Per poter ragionare sull’economia della vendetta bisogna prima che siano stati appurati i legami tra i due fenomeni sociali. La vendetta è una tradizione antichissima, si trova in molte culture del Mediterraneo, ma diventa universale in alcuni dei suoi aspetti principali.
Esistono esigenze diverse che spingono all’uso della vendetta. Di natura individuale, hanno come obiettivo la soddisfazione di un torto subito personalmente: economico, familiare, passionale o legato all’onore e la rispettabilità. Di natura collettiva o nazionale. Il caso ad esempio, del famoso “giorno della vendetta” (7 ottobre), inaugurato dal -fu- dittatore Gheddafi, per ricordare la liberazione dai colonizzatori italiani, ma che divenne nel 2008 “giorno dell’amicizia” per gli accordi commerciali e la promessa di un risarcimento da parte dello Stato italiano di molti miliardi di euro. Il legame tra economia e vendetta esiste ed è sempre presente.
Quali sono i costi e i ricavi della vendetta? Sui principali motori di ricerca si trovano una serie di indicazioni di massima dei prezzi per la soddisfazione della vendetta privata. Per l’ingaggio di un sicario ad esempio, ci sono prezzi per niente alti. Si trovano ragazzi pronti ad uccidere per poche migliaia di euro, ma compiono anche ogni sorta di vendetta: dalla semplice azione di disturbo all’incendio dell’auto o della casa, dal pestaggio allo stupro su commissione. Non ci vuole molta fantasia per immaginare l’enorme casistica di motivi che porta una persona a decidere di commissionare una vendetta.

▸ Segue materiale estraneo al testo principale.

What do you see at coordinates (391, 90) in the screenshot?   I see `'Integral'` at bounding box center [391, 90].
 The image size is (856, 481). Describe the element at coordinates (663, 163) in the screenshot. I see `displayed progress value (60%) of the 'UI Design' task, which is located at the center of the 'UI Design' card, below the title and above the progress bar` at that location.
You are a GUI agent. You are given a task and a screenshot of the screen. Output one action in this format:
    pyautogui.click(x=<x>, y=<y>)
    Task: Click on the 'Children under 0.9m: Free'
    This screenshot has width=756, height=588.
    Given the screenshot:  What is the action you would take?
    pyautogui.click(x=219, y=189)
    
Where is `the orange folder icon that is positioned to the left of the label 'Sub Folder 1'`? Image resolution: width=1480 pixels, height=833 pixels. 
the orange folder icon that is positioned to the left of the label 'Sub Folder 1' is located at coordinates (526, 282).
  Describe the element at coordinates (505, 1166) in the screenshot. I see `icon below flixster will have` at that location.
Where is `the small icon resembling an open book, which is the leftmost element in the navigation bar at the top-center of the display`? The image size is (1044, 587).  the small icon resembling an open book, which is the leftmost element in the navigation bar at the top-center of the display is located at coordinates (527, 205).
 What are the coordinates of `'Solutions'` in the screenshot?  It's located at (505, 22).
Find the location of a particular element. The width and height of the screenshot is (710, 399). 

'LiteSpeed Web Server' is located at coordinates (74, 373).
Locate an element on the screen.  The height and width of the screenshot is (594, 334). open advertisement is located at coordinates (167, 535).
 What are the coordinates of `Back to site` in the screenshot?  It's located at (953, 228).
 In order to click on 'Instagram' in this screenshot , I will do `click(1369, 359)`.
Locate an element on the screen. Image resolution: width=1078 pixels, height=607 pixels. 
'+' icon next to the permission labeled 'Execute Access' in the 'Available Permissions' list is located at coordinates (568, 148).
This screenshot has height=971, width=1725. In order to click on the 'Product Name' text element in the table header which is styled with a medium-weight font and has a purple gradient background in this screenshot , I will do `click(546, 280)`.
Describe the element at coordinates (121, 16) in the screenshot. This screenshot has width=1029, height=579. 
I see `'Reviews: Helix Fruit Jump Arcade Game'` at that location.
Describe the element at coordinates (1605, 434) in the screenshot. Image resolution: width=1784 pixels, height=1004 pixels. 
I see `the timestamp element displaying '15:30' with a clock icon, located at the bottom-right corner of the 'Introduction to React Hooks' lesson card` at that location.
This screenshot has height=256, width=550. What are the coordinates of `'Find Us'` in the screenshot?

Si crea naturalmente una sorta di “mercato nero” di servizi, alla portata di quasi tutti. Esistono tariffari a seconda dell’obiettivo da eliminare. Se si tratta di una persona comune il prezzo sarà più basso, in quel caso non ci sarà bisogno di un killer professionista, basta un ragazzino. Se molto giovane ha degli sgravi importanti di pena nel caso dovesse essere arrestato, un vantaggio che allarga l’influenza della malavita sulla popolazione povera, al sud Italia ma non solo. Se l’obiettivo è un personaggio pubblico, oppure un mafioso (o delinquente importante) il prezzo cambia notevolmente.
L’economia legata al desiderio di vendetta alimenta un mondo sotterraneo, sempre disponibile e accessibile. E’ un fenomeno in continua ascesa, il dramma dei ragazzi campani, raccontato anche dal bestseller Gomorra, ci parla di ragazzi che si vendono a prezzi stracciati alla camorra. La vita, in quel contesto, vale quanto l’ingaggio dei killer, ed è veramente economico…
La vendetta è stata per molti secoli la prima fonte di diritto, ad esempio la Legge del Taglione babilonese, che si estende poi a tutto il Mediterraneo. Questo tipo di giustizia prevedeva la soddisfazione di un torto subito attraverso lo stesso metodo. Difficile valutare l’incidenza economica, ma sicuramente la perdita di un arto o nel peggiore dei casi della vita, determina un cambiamento economico nella società. Naturalmente è l’aspetto umano che determina lo sdegno vedendo certi casi di donne sfigurate dai mariti o familiari, la vendetta regolata dalla tradizione. E’ il caso di ricordare l’articolo 5 della Dichiarazione Universale Dei diritti dell’uomo: Nessun individuo potrà essere sottoposto a trattamento o punizioni crudeli, inumani o degradanti.
La pena di morte può essere considerata una sorta di vendetta che lo Stato impone a chi si è macchiato di terribili delitti. Il diritto americano (la civiltà occidentale…) in quel caso si rifà esattamente all’antica tradizione babilonese. Mark Costanzo, uno studioso americano, ha illustrato nel suo libro, Just revenge, “i costi e benefici sociali, dove vengono dissacrati i miti facili della società americana, nel suo testo costruisce un modello nuovo e importante per comprendere la politica che sta dietro la pratica della pena capitale” (dalla presentazione). I costi sociali che la pena di morte comporta nel suo paese pare siano enormi, e non si può paragonare alla effimera soddisfazione da parte dei familiari delle vittime. I costi si moltiplicano se dovessimo prendere in considerazione alcuni paesi del Mediterraneo.
L’economia, inoltre, diventa internazionale quando si decide di punire un paese che non è allineato, ad esempio, con le politiche del FMI, o dell’ONU. In certi casi le punizioni, che colpiscono sempre la popolazione civile, determinano effetti economici devastanti e non risolvono politicamente nessun dissidio. Le sanzioni all’Iran o alla Siria, affamano la popolazione e non fanno cadere i governi, forse la vendetta economica, mascherata da politica internazionale andrebbe rivista. In definitiva la vendetta, come tra singoli individui, non paga quasi mai!